* SOURCE MATERIAL
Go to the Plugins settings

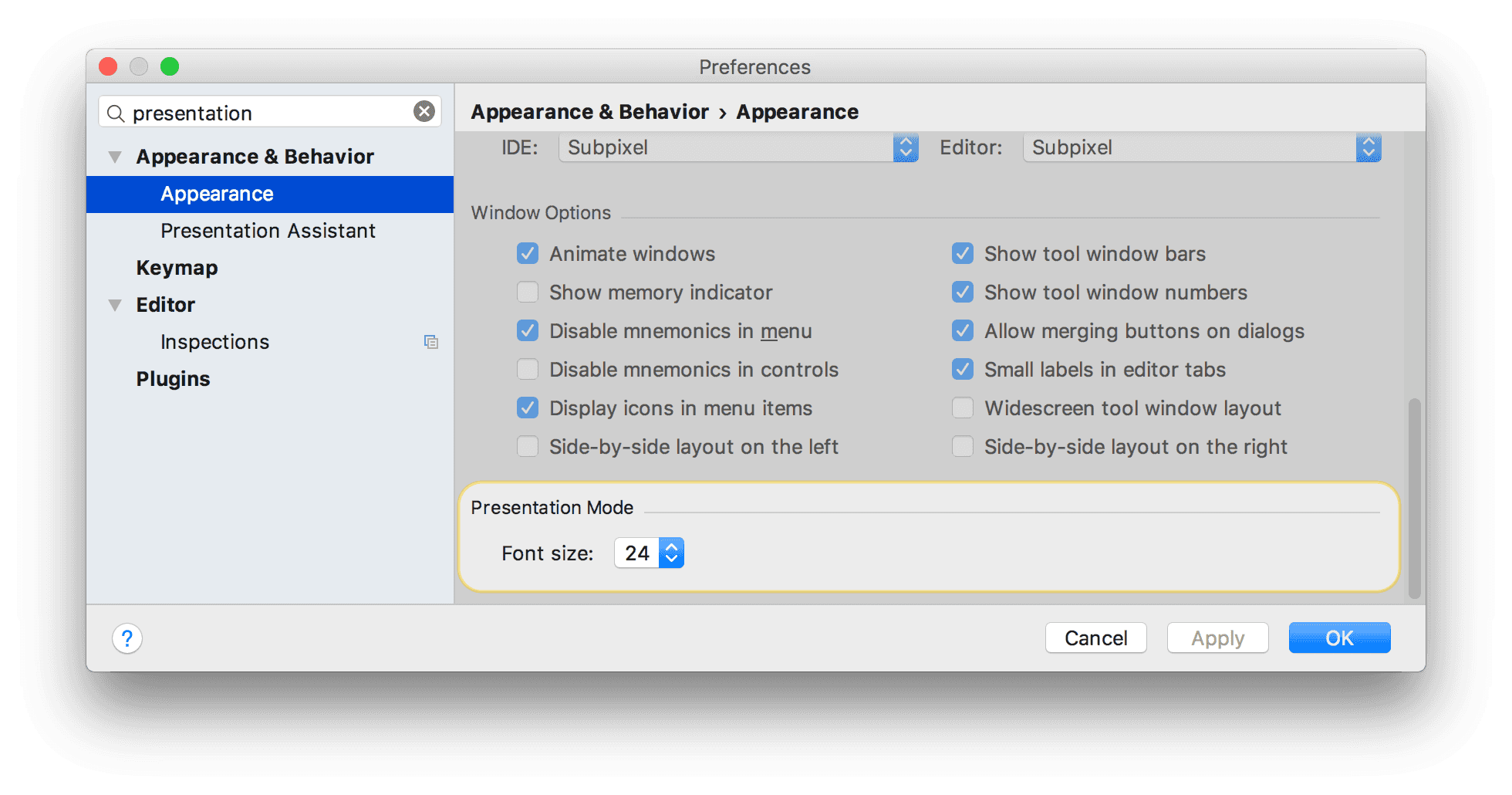click(173, 379)
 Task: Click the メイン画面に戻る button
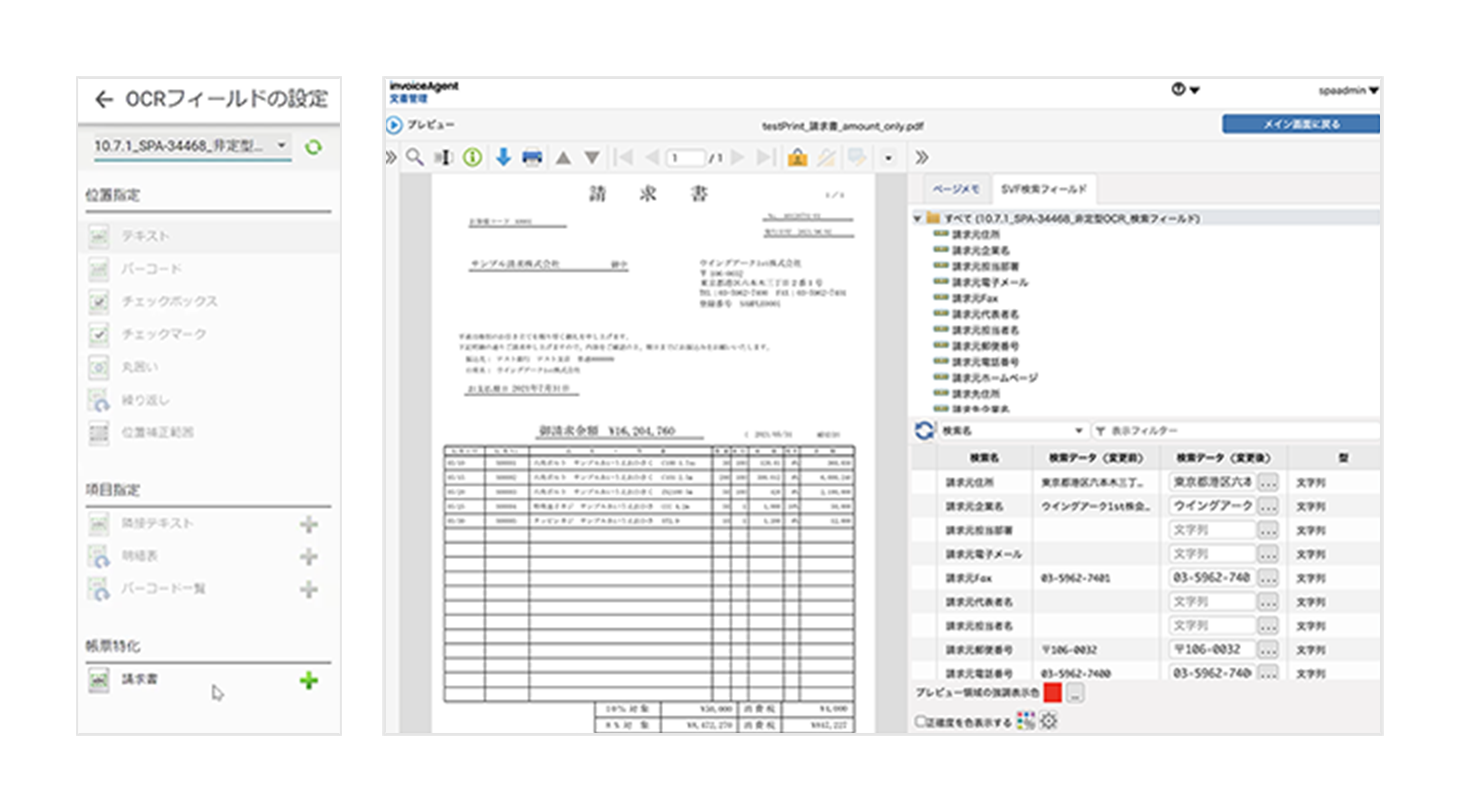coord(1300,124)
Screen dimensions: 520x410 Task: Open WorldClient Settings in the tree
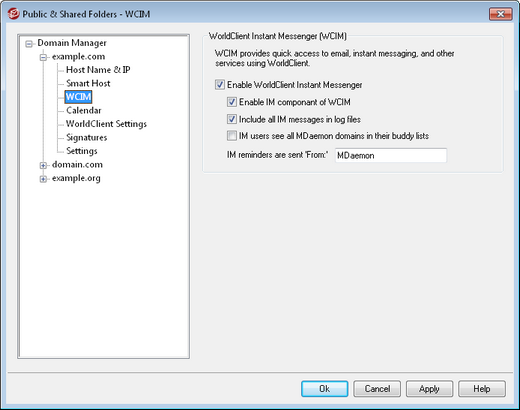[106, 124]
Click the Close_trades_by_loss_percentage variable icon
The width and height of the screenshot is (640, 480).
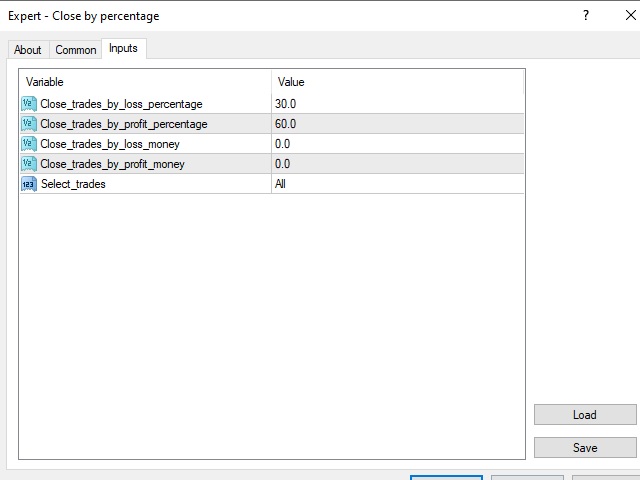28,104
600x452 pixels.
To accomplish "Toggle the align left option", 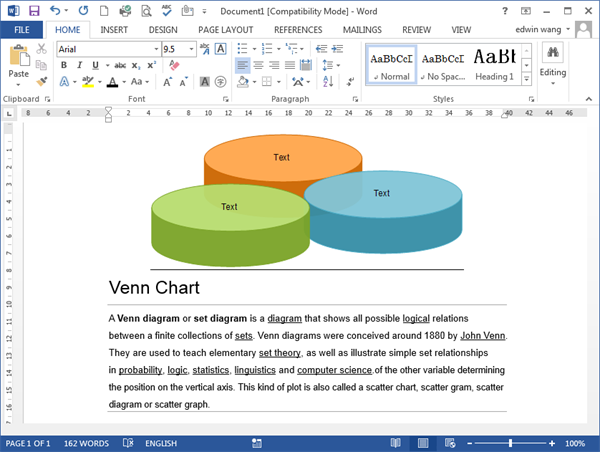I will (243, 65).
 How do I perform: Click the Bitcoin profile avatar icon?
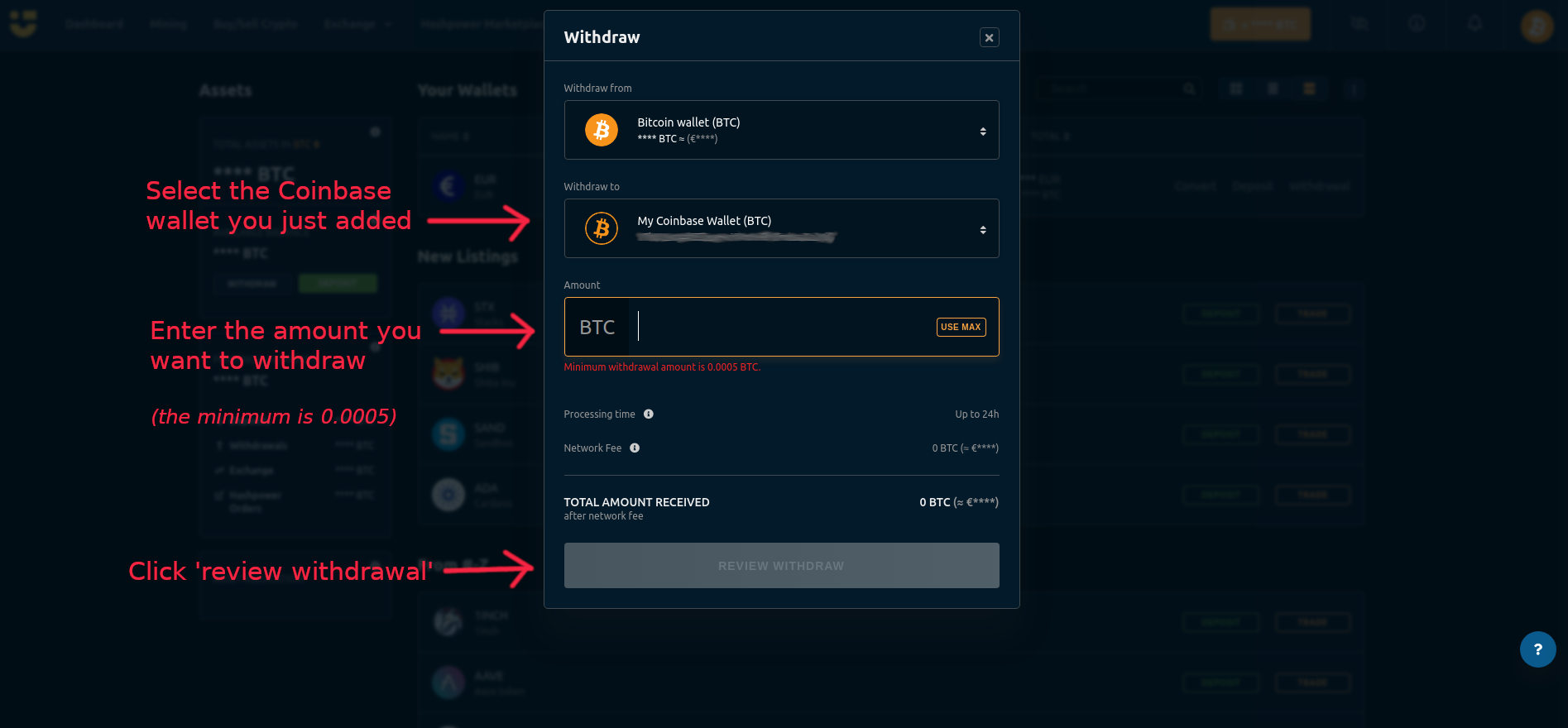1537,26
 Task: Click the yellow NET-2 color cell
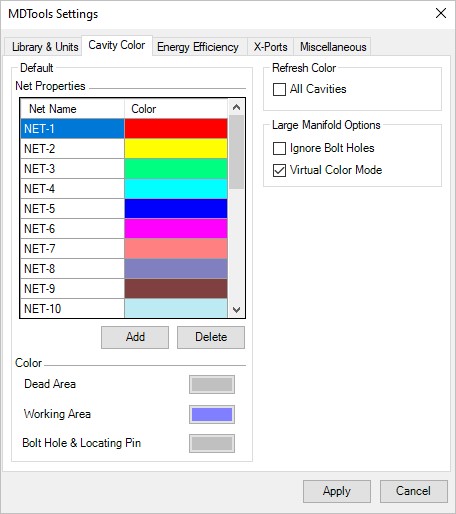tap(176, 149)
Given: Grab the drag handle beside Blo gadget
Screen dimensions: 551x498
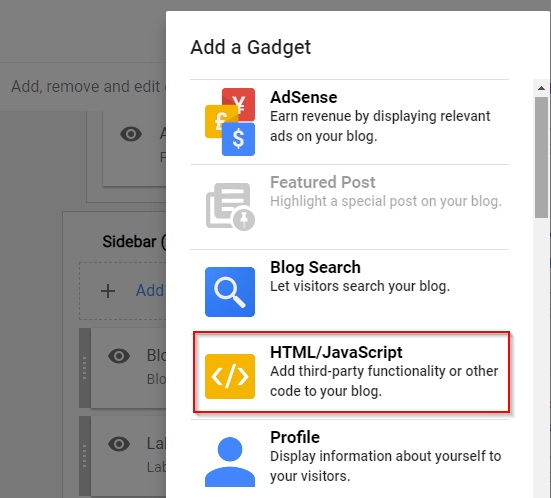Looking at the screenshot, I should 85,368.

* ACTIVITY
The lines to retype run from the one containing "Task: Click the yellow NET-2 color cell" through the last line of the records above; write them exactly and skip the pictures.

* ANSWER SECTION
 Task: Click the yellow NET-2 color cell
tap(176, 149)
Given: Grab the drag handle beside Blo gadget
Screen dimensions: 551x498
Looking at the screenshot, I should 85,368.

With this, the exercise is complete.